Wednesday, May 25, 2011

The Formal Strategy Making Process


People think that strategy is the output of the formal planning process and most of the thinking and planning process is done by the top management. This opinion has basic reality but that’s not the whole story. Valuable strategies often emerge from deep within the organization with the input from the team who are constantly tackling problems on the ground, this could be the manager, executives or section head, etc.


The formal strategy planning has 5 main steps:
1.     Select the corporate vision, mission and values and goals/objectives.
Vision is a statement of some desired future state, mission is the reason for existence- what an organization does, and values is a statement of key values that an organization committed to.
2.     Opportunities and threats
Analyze the external competitive environment to identify opportunities and threats.
3.     Strengths and weakness
Analyze the organization’s internal environment to identify its strengths and weakness.
4.     Select a set of action that :
·         Build on the organization’s strengths and fix its weakness- in order to take advantage of external opportunities and counter external threats.
·         Consistent with the organization’s vision, mission, values and goals/objectives.
·         Congruent and constitute a viable business model.
5.     Implement by aligning the organization’s people and activities with the action plan/strategies.

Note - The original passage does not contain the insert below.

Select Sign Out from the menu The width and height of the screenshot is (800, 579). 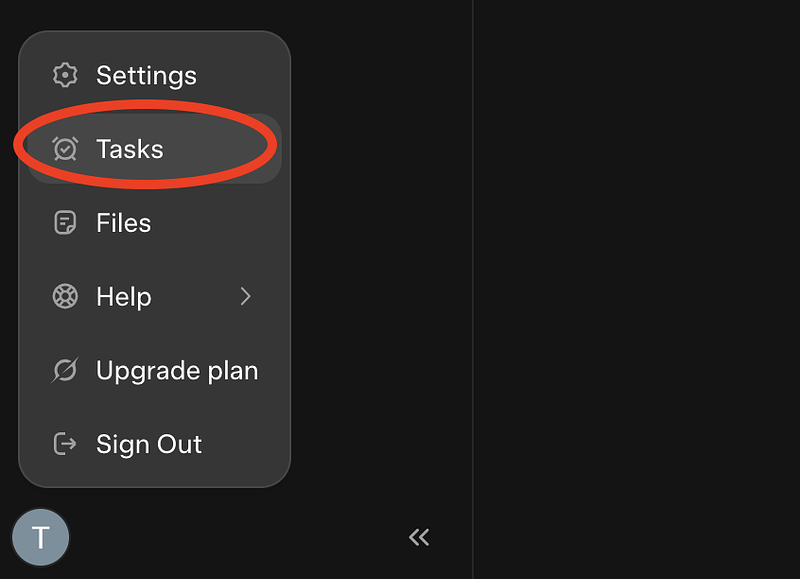[x=148, y=444]
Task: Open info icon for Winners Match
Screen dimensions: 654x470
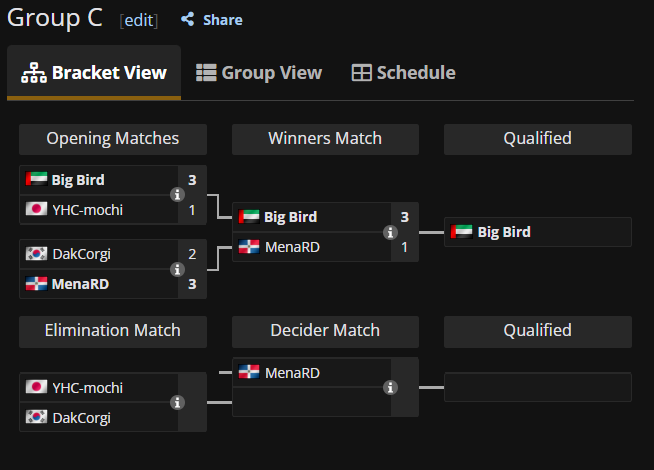Action: [390, 232]
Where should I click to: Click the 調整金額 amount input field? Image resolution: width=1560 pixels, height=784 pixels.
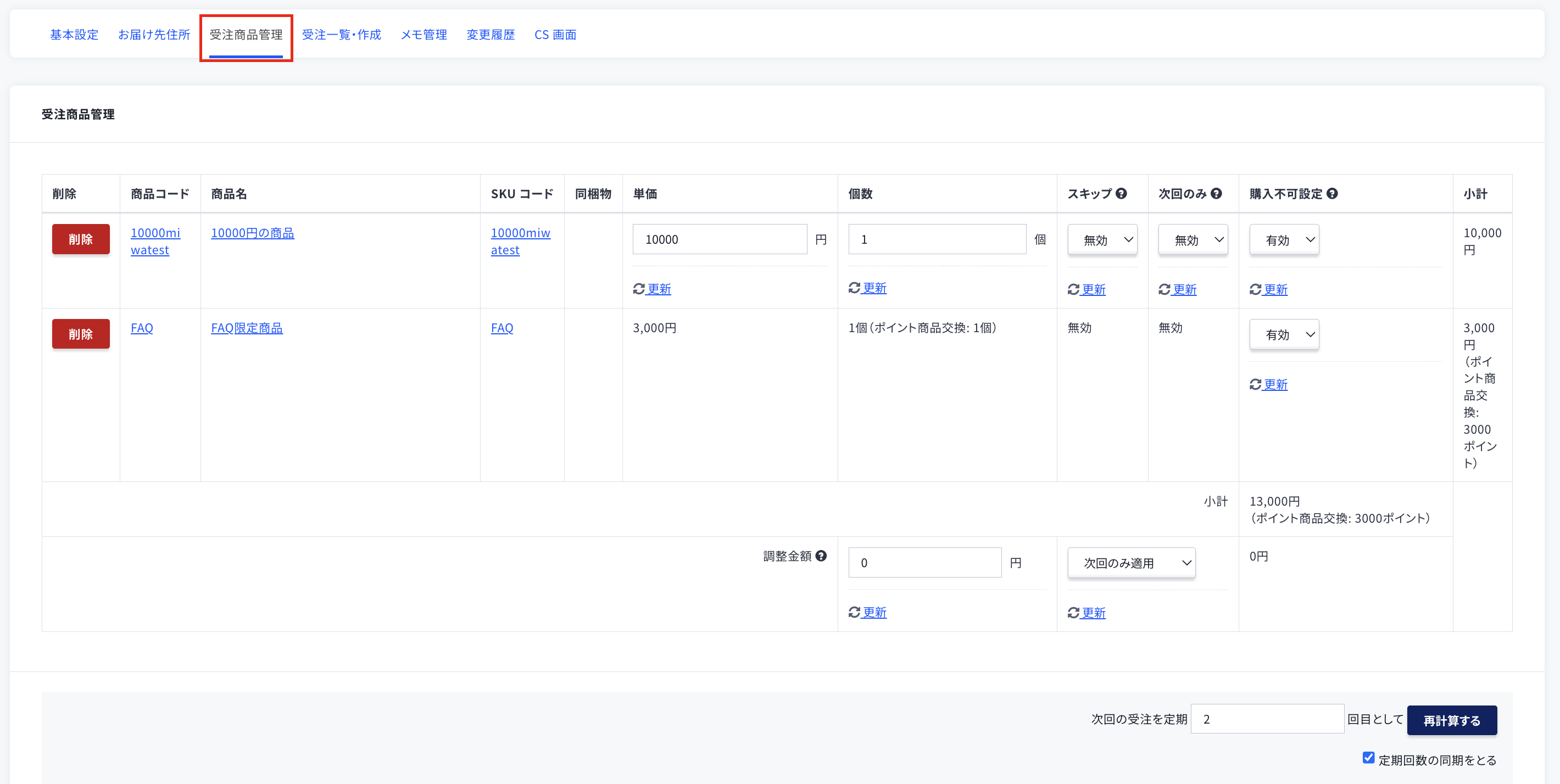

The main task is to analyzing the organization external and internal environment then selecting the appropriate action that constitutes strategy formulation. But the hardest part is the implementation, which is taking actions consistent with the selected strategies of the company at the corporate level, allocating roles and responsibilities among managers, allocating resources, designing reward systems.
Some organizations go through a new cycle of the strategic planning process every year. This does not necessarily mean that managers choose a new strategy each year. In many instances, the result is simply to modify and reaffirm a strategy and structure already in place. The strategic plans generated by the planning process generally look ahead for a period of one to five years, with the plan being updated or rolled forward every year. In most organizations, the results of annual strategic planning process are used as input into the budgetary process for the coming year so that strategic planning is used to allocate resources within the organization.